Since food and cooking are everwhere in time and place, Symons decides he must be too. He is as heterodox in his sources (which he lists in his compendious bibliography) as our modern cuisine itself has become, ranging over all times and all continents, finding inspiration in the etymologies of words – so many of the words by which we express various forms of community have their origins in aspects of cooking – the practice of ancient societies, the ethical systems of world philosophies and, especially, the glorious intellectual pretensions of those nineteenth-century food writers (usually French) he calls gastronomers. Gastronomers, then, are eclectics. What else they are is less certain. The term gastronomy shimmers here like a distant heat haze, more suggested by allusion and indirection than established by definition and example. Its practitioners study cooking and eating in their widest ramifications as fundamental constituents of our social and ethical lives. They are polymaths who know history and literature and languages and nutrition and physics and chemistry and economics and politics and and philosophy and ethics and religion – and cooking, or at least eating. In what sense gastronomy is a system of knowledge, an epistemology, is less clear.

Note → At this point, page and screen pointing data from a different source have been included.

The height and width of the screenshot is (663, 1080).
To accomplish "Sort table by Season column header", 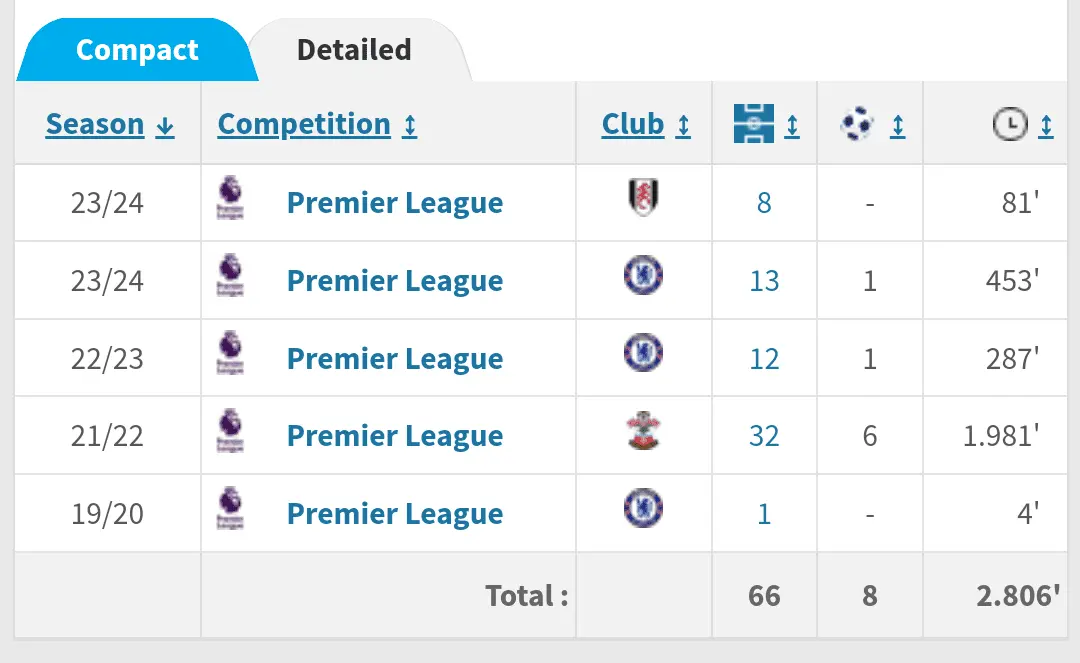I will [110, 125].
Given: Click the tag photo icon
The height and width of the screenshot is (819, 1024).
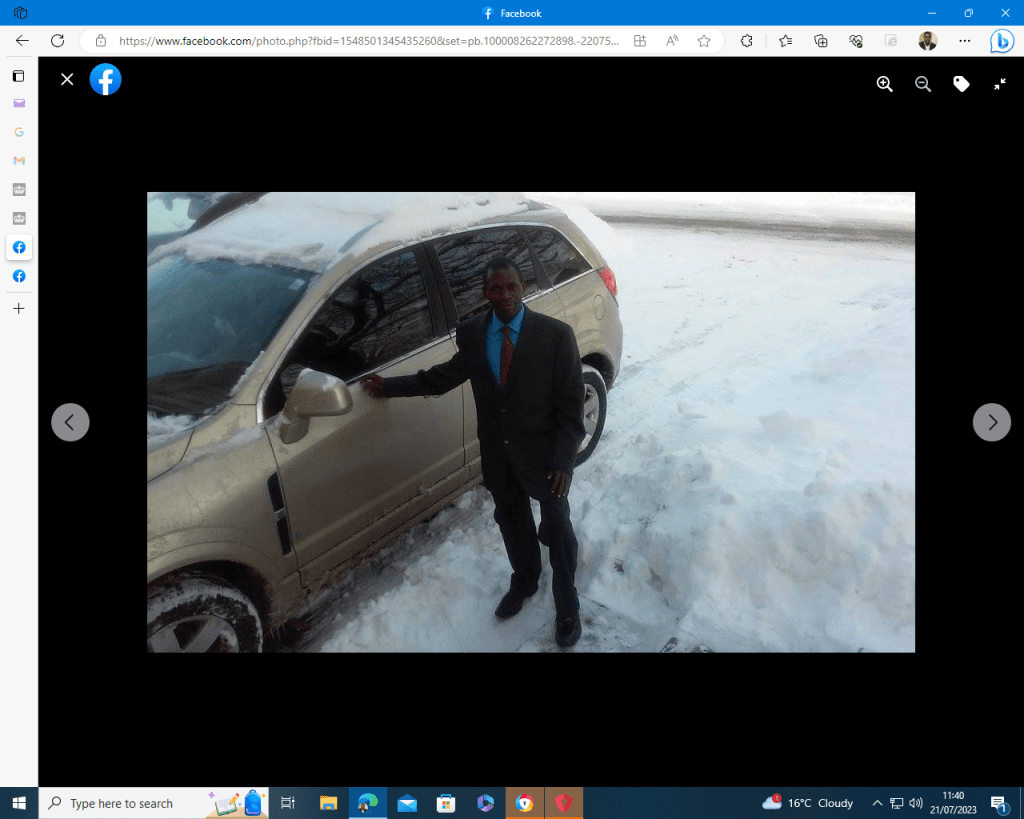Looking at the screenshot, I should [x=961, y=84].
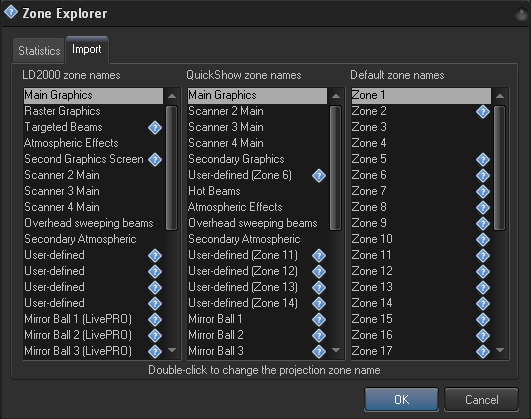Click help icon beside Zone 2
Image resolution: width=531 pixels, height=419 pixels.
click(x=483, y=111)
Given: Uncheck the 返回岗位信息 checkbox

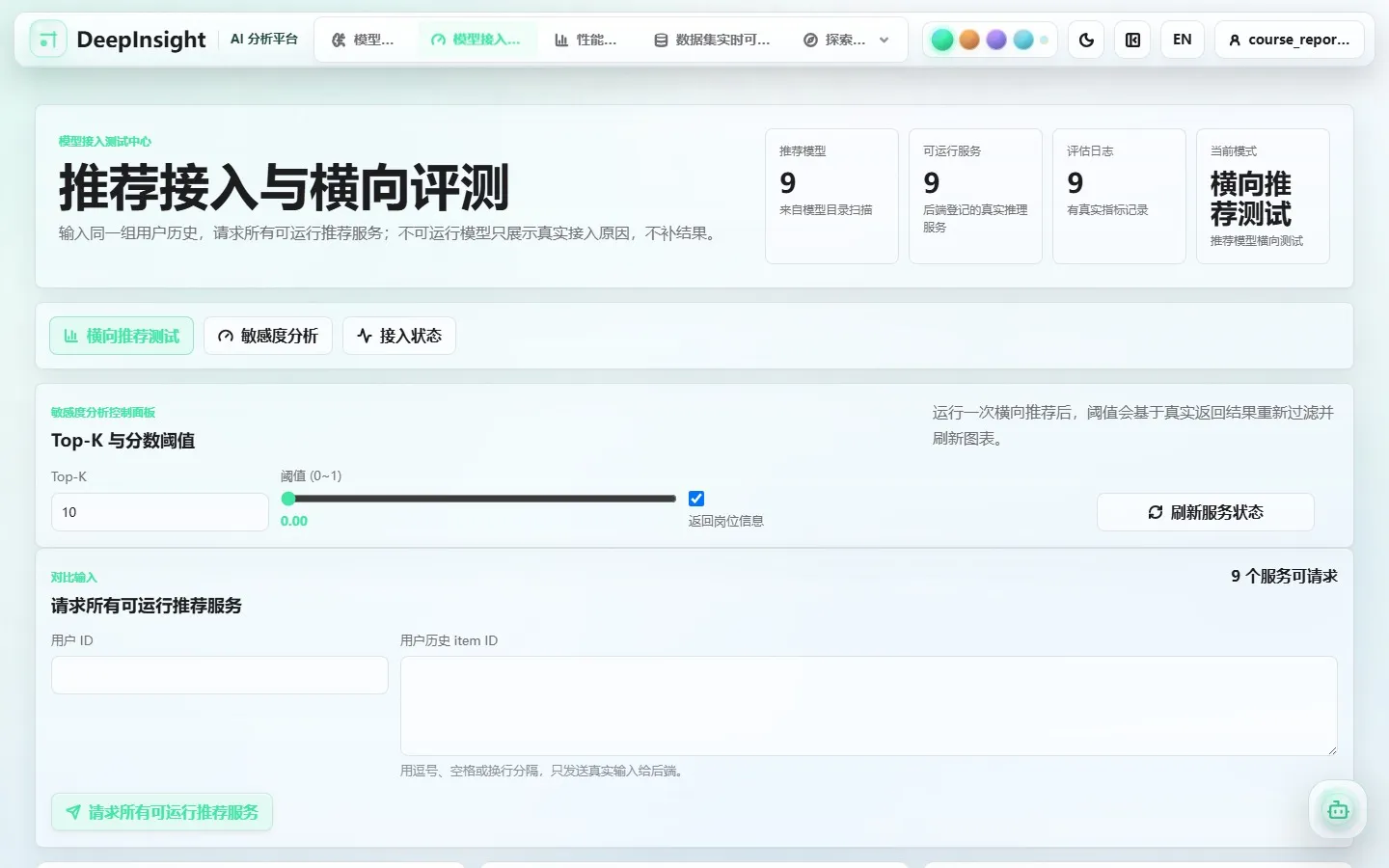Looking at the screenshot, I should (696, 499).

Such ambition in the hands of a less skilful and engaging writer might have produced a leaden stew of platitude, pretension and poor history. The ingredients are certainly rich and diverse, easily enough for most of us to make a hash of. But like his culinary hero Phillip Searle, who opens and closes the book, Symons combines his materials with wit, discernment, and an intuitive grasp of what is possible. His new book is an important and sustaining contribution to food and life. Its chief defects are visual rather than intellectual or culinary. The napery that enfolds the book is an unappetising dirty brown – the colour, presumably, of the eponymous pudding. The inanimate hero of the text is the cooks’ knife, to which a clever chapter is devoted, yet on the front cover a silver spoon sits on the soiled tablecloth. The drawings inside are mere space fillers, the visual equivalents of iceberg lettuce in poor pub grub, the chief effect of which is to return cooks to the anonymous drudgery of our stereotypes. Skip the pictures, and dine on the text.